START Information given

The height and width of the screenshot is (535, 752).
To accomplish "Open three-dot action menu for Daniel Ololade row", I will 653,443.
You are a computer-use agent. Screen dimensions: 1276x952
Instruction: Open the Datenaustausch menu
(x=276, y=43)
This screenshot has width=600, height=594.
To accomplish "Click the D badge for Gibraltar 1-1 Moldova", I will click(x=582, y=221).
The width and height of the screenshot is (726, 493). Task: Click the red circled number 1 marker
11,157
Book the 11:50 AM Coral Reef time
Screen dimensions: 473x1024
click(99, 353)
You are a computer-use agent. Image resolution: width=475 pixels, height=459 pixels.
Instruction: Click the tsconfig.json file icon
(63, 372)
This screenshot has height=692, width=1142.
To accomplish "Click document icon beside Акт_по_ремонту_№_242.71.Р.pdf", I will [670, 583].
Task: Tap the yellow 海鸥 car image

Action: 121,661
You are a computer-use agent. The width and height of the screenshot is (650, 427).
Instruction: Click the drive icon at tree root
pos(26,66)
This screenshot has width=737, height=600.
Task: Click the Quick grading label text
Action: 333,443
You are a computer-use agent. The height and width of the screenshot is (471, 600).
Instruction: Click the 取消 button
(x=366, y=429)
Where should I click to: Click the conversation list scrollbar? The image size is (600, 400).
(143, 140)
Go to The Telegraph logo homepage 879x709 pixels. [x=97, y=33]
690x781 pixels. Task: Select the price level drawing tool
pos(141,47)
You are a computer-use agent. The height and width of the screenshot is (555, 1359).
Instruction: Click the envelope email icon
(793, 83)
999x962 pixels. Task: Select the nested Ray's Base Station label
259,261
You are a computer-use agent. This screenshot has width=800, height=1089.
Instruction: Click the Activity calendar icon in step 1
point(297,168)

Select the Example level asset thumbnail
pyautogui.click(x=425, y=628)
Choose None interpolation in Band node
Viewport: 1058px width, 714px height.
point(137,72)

END Information given

## [Your task]
A reply that repeats all the data exactly is required.

## [Answer for the task]
The height and width of the screenshot is (535, 752).
To accomplish "Open three-dot action menu for Daniel Ololade row", I will 653,443.
You are a computer-use agent. Screen dimensions: 1276x952
Instruction: Open the Datenaustausch menu
(x=276, y=43)
This screenshot has width=600, height=594.
To accomplish "Click the D badge for Gibraltar 1-1 Moldova", I will click(x=582, y=221).
The width and height of the screenshot is (726, 493). Task: Click the red circled number 1 marker
11,157
Book the 11:50 AM Coral Reef time
Screen dimensions: 473x1024
click(99, 353)
You are a computer-use agent. Image resolution: width=475 pixels, height=459 pixels.
Instruction: Click the tsconfig.json file icon
(63, 372)
This screenshot has height=692, width=1142.
To accomplish "Click document icon beside Акт_по_ремонту_№_242.71.Р.pdf", I will [670, 583].
Task: Tap the yellow 海鸥 car image

Action: 121,661
You are a computer-use agent. The width and height of the screenshot is (650, 427).
Instruction: Click the drive icon at tree root
pos(26,66)
This screenshot has width=737, height=600.
Task: Click the Quick grading label text
Action: 333,443
You are a computer-use agent. The height and width of the screenshot is (471, 600).
Instruction: Click the 取消 button
(x=366, y=429)
Where should I click to: Click the conversation list scrollbar? The image size is (600, 400).
(143, 140)
Go to The Telegraph logo homepage 879x709 pixels. [x=97, y=33]
690x781 pixels. Task: Select the price level drawing tool
pos(141,47)
You are a computer-use agent. The height and width of the screenshot is (555, 1359).
Instruction: Click the envelope email icon
(793, 83)
999x962 pixels. Task: Select the nested Ray's Base Station label
259,261
You are a computer-use agent. This screenshot has width=800, height=1089.
Instruction: Click the Activity calendar icon in step 1
point(297,168)

Select the Example level asset thumbnail
pyautogui.click(x=425, y=628)
Choose None interpolation in Band node
Viewport: 1058px width, 714px height.
point(137,72)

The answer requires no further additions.